Dr. Omalu is quoted as telling the Times that

brain trauma ‘is the significant contributory factor’ to Mr. Waters’s brain damage, ‘no matter how you look at it, distort it, bend it. It’s the significant forensic factor given the global scenario.’ He added that Mr. Waters’s brain tissue had degenerated into that of an 85-year-old man with similar characteristics as those of early-stage Alzheimer’s victims. He also stated that ‘if [Waters] had lived, within 10 or 15 years [he] would have been fully incapacitated.’

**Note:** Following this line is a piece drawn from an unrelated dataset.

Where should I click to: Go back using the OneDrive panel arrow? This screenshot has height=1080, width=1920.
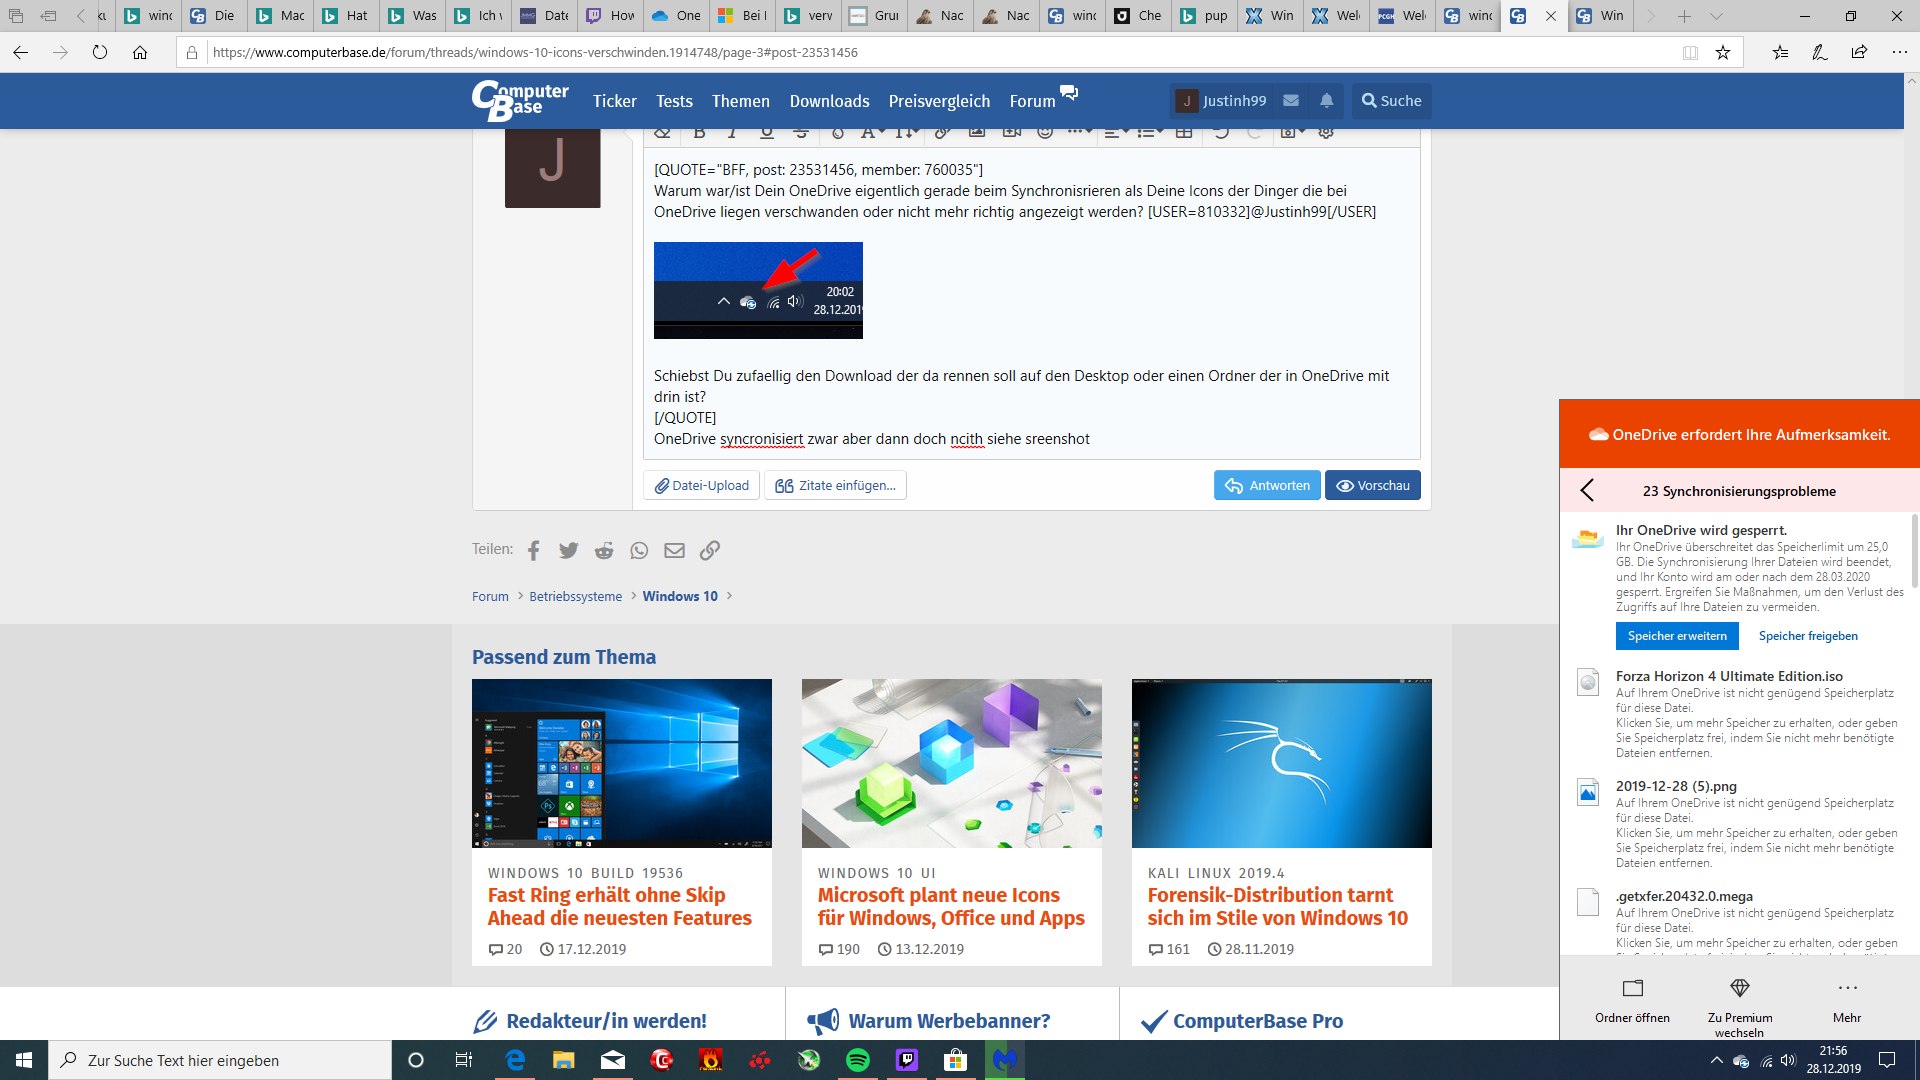point(1587,490)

The Times further reported that studies of more than 2,500 former NFL players by the Center for the Study of Retired Athletes found that

cognitive impairment, Alzheimer’s-like symptoms and depression rose proportionately with number of concussions they had sustained

. This finding is supported by other studies reported in the peer reviewed literature which conclude that once one suffers a brain injury, he or she is more susceptible than the average person to suffer permanent injury from successive concussions. Mr. Waters is the third former star in recent times who suffered a series of severe concussions and subsequently committed suicide. The sad stories of former Steelers great, Mike Webster and of Terry Long are also examples of the long-term devastating effects of brain trauma. The lesson for parents is that you should not permit medically ignorant coaches to convince you that it is safe for your child to go back into a football game, lacrosse game, or other sporting event after suffering a concussion until he or she has been cleared to play by a neurologist.